Prompt —
Give the data below again, word for word.

Segment Open

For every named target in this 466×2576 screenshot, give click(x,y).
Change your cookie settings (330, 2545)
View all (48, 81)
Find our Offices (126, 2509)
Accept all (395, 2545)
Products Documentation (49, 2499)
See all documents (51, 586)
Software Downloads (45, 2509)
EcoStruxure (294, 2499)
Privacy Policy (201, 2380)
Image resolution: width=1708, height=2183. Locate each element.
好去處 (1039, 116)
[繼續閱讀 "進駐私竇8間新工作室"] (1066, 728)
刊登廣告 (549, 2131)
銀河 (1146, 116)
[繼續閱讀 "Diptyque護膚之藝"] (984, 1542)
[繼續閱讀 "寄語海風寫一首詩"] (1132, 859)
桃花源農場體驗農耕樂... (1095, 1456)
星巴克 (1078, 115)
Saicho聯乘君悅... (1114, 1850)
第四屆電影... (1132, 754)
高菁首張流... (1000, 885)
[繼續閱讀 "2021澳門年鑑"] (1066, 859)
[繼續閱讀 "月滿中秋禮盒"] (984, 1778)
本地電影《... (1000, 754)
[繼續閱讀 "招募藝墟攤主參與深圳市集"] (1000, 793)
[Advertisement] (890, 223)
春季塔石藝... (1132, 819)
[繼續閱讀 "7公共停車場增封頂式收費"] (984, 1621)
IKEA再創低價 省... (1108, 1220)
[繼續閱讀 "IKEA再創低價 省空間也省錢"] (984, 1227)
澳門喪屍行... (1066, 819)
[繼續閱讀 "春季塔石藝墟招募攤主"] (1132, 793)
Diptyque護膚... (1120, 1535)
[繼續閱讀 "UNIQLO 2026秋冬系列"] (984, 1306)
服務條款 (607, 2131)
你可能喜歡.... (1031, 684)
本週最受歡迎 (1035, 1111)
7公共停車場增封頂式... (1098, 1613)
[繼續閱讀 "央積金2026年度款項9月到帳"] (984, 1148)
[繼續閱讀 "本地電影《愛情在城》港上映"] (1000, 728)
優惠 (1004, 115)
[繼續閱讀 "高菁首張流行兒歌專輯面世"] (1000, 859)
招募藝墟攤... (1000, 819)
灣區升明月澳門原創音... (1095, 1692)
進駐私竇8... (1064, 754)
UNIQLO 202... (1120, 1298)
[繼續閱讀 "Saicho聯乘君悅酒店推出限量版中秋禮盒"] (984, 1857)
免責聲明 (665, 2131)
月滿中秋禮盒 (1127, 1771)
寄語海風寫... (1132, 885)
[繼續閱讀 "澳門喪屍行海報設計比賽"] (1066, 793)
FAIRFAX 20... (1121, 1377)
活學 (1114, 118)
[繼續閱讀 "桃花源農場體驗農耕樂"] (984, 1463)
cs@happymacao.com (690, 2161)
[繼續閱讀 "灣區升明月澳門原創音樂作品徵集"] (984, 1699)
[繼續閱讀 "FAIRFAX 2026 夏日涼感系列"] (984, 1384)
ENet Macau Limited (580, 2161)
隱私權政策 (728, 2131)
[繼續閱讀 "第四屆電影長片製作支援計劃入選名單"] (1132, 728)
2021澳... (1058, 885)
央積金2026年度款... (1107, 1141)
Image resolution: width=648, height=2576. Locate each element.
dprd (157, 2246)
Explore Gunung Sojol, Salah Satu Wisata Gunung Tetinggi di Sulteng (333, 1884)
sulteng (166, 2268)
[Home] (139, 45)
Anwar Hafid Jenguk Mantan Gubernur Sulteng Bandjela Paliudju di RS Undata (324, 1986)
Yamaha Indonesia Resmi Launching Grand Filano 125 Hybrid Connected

Segment Closed

Solution —
For every named target in this 466×2576 screenshot, give click(x,y).
Change your cookie settings (330, 2545)
View all (48, 81)
Find our Offices (126, 2509)
Accept all (395, 2545)
Products Documentation (49, 2499)
See all documents (51, 586)
Software Downloads (45, 2509)
EcoStruxure (294, 2499)
Privacy Policy (201, 2380)
Image resolution: width=1708, height=2183. Locate each element.
好去處 (1039, 116)
[繼續閱讀 "進駐私竇8間新工作室"] (1066, 728)
刊登廣告 (549, 2131)
銀河 (1146, 116)
[繼續閱讀 "Diptyque護膚之藝"] (984, 1542)
[繼續閱讀 "寄語海風寫一首詩"] (1132, 859)
桃花源農場體驗農耕樂... (1095, 1456)
星巴克 (1078, 115)
Saicho聯乘君悅... (1114, 1850)
第四屆電影... (1132, 754)
高菁首張流... (1000, 885)
[繼續閱讀 "2021澳門年鑑"] (1066, 859)
[繼續閱讀 "月滿中秋禮盒"] (984, 1778)
本地電影《... (1000, 754)
[繼續閱讀 "招募藝墟攤主參與深圳市集"] (1000, 793)
[Advertisement] (890, 223)
春季塔石藝... (1132, 819)
[繼續閱讀 "7公共停車場增封頂式收費"] (984, 1621)
IKEA再創低價 省... (1108, 1220)
[繼續閱讀 "IKEA再創低價 省空間也省錢"] (984, 1227)
澳門喪屍行... (1066, 819)
[繼續閱讀 "春季塔石藝墟招募攤主"] (1132, 793)
Diptyque護膚... (1120, 1535)
[繼續閱讀 "UNIQLO 2026秋冬系列"] (984, 1306)
服務條款 (607, 2131)
你可能喜歡.... (1031, 684)
本週最受歡迎 (1035, 1111)
7公共停車場增封頂式... (1098, 1613)
[繼續閱讀 "央積金2026年度款項9月到帳"] (984, 1148)
[繼續閱讀 "本地電影《愛情在城》港上映"] (1000, 728)
優惠 (1004, 115)
[繼續閱讀 "高菁首張流行兒歌專輯面世"] (1000, 859)
招募藝墟攤... (1000, 819)
灣區升明月澳門原創音... (1095, 1692)
進駐私竇8... (1064, 754)
UNIQLO 202... (1120, 1298)
[繼續閱讀 "Saicho聯乘君悅酒店推出限量版中秋禮盒"] (984, 1857)
免責聲明 (665, 2131)
月滿中秋禮盒 (1127, 1771)
寄語海風寫... (1132, 885)
[繼續閱讀 "澳門喪屍行海報設計比賽"] (1066, 793)
FAIRFAX 20... (1121, 1377)
活學 (1114, 118)
[繼續閱讀 "桃花源農場體驗農耕樂"] (984, 1463)
cs@happymacao.com (690, 2161)
[繼續閱讀 "灣區升明月澳門原創音樂作品徵集"] (984, 1699)
[繼續閱讀 "FAIRFAX 2026 夏日涼感系列"] (984, 1384)
ENet Macau Limited (580, 2161)
隱私權政策 (728, 2131)
[繼續閱讀 "第四屆電影長片製作支援計劃入選名單"] (1132, 728)
2021澳... (1058, 885)
央積金2026年度款... (1107, 1141)
Image resolution: width=648, height=2576. Locate each element.
dprd (157, 2246)
Explore Gunung Sojol, Salah Satu Wisata Gunung Tetinggi di Sulteng (333, 1884)
sulteng (166, 2268)
[Home] (139, 45)
Anwar Hafid Jenguk Mantan Gubernur Sulteng Bandjela Paliudju di RS Undata (324, 1986)
Yamaha Indonesia Resmi Launching Grand Filano 125 Hybrid Connected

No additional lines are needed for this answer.